Two-time World Champion Dmitri Bilozertchev is entering his fourth season as assistant coach of the Buckeyes. While at Ohio State, he has imparted his expertise and passion to the program’s student-athletes on all six events, concentrating on pommel horse, parallel bars and high bar.
In addition to working with the men’s varsity team, the Moscow, Russia, native heads the OSU Boys team.
One of the sport’s most celebrated athletes, Bilozertchev began gymnastics at age 6 under the direction of legendary Russian coach Alexander Alexandrov. A decade later, Bilozertchev claimed his first world title in 1983 at age 16, making him the youngest world champion in gymnastics history. Along with the all-around crown, he won the pommel horse, rings and high bar titles at the international competition.

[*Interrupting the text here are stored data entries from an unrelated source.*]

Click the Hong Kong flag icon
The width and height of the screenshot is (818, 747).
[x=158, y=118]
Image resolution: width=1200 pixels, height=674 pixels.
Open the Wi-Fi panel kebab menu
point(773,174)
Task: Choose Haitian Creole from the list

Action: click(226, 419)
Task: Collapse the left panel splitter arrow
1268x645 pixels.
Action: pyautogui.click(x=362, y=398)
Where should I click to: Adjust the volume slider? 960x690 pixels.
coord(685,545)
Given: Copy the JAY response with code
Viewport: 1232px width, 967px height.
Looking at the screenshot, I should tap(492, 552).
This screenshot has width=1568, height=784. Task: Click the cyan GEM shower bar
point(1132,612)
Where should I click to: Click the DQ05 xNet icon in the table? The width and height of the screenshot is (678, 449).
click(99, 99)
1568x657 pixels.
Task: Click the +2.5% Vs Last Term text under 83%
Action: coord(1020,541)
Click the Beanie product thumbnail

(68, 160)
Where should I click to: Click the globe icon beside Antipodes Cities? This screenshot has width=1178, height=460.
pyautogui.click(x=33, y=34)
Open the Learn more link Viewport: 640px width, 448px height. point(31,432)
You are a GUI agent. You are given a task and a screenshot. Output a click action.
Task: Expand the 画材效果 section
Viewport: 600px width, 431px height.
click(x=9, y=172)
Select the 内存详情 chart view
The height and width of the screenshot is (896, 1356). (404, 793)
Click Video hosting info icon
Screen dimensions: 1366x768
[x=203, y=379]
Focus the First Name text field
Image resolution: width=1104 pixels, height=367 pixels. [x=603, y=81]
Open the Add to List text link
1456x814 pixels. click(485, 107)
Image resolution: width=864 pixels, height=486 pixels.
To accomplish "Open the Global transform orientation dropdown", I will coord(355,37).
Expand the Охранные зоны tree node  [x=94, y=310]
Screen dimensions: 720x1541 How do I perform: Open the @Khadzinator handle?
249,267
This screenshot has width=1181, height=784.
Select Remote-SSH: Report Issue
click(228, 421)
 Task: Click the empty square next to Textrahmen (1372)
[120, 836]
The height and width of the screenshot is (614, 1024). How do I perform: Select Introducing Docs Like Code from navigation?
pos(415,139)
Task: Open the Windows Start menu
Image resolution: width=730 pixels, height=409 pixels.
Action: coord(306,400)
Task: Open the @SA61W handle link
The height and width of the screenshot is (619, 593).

Due to Russia’s boycott of the 1984 Olympics, Bilozertchev competed at the Alternate Games held in Olomouc, Czech Republic, where he claimed gold in the all-around and four other events. The following year, he added the 1985 European all-around title to his résume before fracturing his leg in 42 places in an auto accident.
Although doctors first thought they would need to amputate his leg, Bilozertchev returned to world competition in 1987 and captured his second world championship.
Bilozertchev’s Olympic résume includes a bronze medal in the all-around and pair of gold medals on pommel horse and parallel bars at the 1988 Seoul Games. In the all-around, he scored three perfect 10s and totaled 59.75 points.
In 2003, the Russian standout was voted the 39th inductee to the International Gymnastics Hall of Fame by his peers.
Prior to moving to Columbus, Bilozertchev and his wife, Olga, were the owners and operators of United Sports Academy in Beaverton, Ore. The couple has three children, current Buckeye Alexy Bilozertchev (18), Alisa (11) and Maria (1).
Training under his father, Alexy earned his first U.S. all-around title in the junior division with an 84.85 at the 2007 VISA Championships in San Jose, Calif. Bilozertchev traveled to Guatemala in Oct. 2007, as assistant coach of the gold medal winning U.S. Junior Pan America team.